* EXERCISE REQUIREMENTS *
After locating the line that contains "The height and width of the screenshot is (1541, 2380)." in the data below, set down exactly that line and each one after it through the line that contains "The image size is (1659, 2212).", and nothing more.

[Start of Attachment]

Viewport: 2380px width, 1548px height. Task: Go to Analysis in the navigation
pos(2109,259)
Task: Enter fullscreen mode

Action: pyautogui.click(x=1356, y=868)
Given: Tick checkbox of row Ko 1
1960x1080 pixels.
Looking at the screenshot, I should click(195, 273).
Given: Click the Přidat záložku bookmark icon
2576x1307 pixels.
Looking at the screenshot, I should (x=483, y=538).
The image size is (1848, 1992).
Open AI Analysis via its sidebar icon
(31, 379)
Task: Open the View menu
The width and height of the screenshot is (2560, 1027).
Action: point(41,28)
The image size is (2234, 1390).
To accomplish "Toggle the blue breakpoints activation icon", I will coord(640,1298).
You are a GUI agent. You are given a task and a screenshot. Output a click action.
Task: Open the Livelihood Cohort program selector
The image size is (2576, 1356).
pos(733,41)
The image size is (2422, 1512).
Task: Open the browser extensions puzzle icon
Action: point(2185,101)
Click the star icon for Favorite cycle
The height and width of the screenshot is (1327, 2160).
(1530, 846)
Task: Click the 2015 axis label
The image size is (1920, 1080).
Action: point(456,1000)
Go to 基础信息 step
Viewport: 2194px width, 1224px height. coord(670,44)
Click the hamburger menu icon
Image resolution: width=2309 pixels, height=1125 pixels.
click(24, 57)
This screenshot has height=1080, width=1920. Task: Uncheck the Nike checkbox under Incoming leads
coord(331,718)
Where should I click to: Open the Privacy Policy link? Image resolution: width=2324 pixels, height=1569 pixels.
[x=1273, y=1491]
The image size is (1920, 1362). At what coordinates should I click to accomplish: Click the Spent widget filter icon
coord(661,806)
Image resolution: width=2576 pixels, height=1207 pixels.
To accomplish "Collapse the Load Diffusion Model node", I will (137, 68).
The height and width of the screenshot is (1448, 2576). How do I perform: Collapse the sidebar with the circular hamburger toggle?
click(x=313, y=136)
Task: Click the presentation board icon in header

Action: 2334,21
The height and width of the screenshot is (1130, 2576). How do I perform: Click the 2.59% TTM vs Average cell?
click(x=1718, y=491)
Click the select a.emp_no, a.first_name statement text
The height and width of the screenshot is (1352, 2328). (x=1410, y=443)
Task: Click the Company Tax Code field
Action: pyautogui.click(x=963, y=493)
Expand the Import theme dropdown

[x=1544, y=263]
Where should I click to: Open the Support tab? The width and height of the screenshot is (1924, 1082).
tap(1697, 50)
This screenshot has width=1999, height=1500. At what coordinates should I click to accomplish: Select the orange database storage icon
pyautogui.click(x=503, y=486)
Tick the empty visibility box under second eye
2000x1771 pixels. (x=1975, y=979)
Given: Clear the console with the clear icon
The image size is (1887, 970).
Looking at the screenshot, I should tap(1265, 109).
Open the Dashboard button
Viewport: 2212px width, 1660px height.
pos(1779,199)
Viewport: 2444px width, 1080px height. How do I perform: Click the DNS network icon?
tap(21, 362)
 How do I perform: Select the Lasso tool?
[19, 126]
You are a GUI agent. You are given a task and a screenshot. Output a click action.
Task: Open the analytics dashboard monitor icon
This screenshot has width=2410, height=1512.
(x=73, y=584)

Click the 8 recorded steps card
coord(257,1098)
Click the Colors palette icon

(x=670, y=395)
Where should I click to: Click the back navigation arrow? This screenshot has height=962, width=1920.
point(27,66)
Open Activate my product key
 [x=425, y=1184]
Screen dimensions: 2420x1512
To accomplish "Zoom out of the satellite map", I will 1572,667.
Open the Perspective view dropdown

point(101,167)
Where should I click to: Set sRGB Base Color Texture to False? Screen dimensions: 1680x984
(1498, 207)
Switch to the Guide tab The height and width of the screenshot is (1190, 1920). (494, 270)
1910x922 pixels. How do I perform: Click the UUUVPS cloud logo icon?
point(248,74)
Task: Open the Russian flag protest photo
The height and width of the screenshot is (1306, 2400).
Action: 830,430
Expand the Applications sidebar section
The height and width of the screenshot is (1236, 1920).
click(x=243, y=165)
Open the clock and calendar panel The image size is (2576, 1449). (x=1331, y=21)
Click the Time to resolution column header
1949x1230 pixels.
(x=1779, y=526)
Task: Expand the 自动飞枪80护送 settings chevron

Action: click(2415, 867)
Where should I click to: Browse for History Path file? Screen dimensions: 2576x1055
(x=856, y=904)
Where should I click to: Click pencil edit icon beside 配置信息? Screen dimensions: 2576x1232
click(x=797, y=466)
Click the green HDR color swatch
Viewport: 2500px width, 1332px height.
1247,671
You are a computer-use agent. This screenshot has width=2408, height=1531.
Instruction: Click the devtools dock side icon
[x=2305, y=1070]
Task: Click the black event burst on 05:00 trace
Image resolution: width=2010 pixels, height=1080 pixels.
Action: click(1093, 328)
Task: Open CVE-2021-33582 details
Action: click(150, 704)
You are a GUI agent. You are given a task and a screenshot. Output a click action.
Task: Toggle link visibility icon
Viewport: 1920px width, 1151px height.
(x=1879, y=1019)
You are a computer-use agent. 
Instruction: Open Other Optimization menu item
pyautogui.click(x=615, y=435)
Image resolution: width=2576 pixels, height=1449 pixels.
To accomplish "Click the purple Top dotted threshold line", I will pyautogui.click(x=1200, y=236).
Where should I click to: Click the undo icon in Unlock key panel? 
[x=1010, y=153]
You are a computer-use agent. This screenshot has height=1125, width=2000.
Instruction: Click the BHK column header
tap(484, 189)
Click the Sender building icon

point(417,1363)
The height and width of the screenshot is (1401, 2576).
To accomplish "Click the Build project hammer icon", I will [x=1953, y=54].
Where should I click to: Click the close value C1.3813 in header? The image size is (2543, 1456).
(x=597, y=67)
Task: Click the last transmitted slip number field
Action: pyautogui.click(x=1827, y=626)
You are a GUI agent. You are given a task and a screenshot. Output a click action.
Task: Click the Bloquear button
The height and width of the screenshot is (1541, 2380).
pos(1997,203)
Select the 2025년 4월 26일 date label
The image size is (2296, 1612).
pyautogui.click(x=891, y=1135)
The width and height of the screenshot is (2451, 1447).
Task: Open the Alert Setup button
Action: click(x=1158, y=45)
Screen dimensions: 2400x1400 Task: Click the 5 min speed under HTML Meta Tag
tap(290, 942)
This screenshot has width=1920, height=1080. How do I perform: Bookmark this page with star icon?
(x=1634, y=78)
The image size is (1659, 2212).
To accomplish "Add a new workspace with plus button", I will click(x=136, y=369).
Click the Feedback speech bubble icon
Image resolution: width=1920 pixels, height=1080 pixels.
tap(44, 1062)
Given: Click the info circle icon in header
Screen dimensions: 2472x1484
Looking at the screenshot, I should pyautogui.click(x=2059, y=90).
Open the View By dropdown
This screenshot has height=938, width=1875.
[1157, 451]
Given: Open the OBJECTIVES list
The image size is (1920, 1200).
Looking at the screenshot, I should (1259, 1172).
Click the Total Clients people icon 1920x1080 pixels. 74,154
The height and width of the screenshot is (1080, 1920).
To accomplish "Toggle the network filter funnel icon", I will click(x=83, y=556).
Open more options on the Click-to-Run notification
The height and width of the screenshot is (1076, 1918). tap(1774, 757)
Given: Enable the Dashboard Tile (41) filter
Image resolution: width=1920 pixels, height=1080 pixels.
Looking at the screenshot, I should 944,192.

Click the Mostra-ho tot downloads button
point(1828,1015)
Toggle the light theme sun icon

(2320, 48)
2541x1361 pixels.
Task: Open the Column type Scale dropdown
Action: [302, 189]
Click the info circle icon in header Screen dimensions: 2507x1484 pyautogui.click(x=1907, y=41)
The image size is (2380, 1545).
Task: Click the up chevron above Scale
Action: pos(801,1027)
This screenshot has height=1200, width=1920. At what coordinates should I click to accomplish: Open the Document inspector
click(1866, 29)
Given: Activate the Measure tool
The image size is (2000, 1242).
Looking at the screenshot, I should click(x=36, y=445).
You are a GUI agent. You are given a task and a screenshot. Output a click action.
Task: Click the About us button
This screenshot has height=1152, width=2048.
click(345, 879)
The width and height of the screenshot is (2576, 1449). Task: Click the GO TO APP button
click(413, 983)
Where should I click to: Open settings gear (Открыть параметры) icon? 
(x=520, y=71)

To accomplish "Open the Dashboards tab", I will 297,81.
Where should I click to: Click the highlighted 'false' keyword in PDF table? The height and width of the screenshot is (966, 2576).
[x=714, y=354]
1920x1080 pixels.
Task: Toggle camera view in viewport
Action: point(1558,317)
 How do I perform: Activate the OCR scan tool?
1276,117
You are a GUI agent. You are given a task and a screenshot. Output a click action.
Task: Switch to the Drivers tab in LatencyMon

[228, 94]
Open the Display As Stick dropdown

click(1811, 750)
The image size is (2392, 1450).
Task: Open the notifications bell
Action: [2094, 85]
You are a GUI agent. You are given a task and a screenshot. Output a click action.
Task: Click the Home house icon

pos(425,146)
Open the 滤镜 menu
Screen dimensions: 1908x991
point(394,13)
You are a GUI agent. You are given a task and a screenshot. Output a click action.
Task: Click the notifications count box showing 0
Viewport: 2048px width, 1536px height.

[End of Attachment]

* SOLUTION *
The height and width of the screenshot is (1541, 2380).
pos(1997,203)
Select the 2025년 4월 26일 date label
The image size is (2296, 1612).
pyautogui.click(x=891, y=1135)
The width and height of the screenshot is (2451, 1447).
Task: Open the Alert Setup button
Action: click(x=1158, y=45)
Screen dimensions: 2400x1400 Task: Click the 5 min speed under HTML Meta Tag
tap(290, 942)
This screenshot has width=1920, height=1080. How do I perform: Bookmark this page with star icon?
(x=1634, y=78)
The image size is (1659, 2212).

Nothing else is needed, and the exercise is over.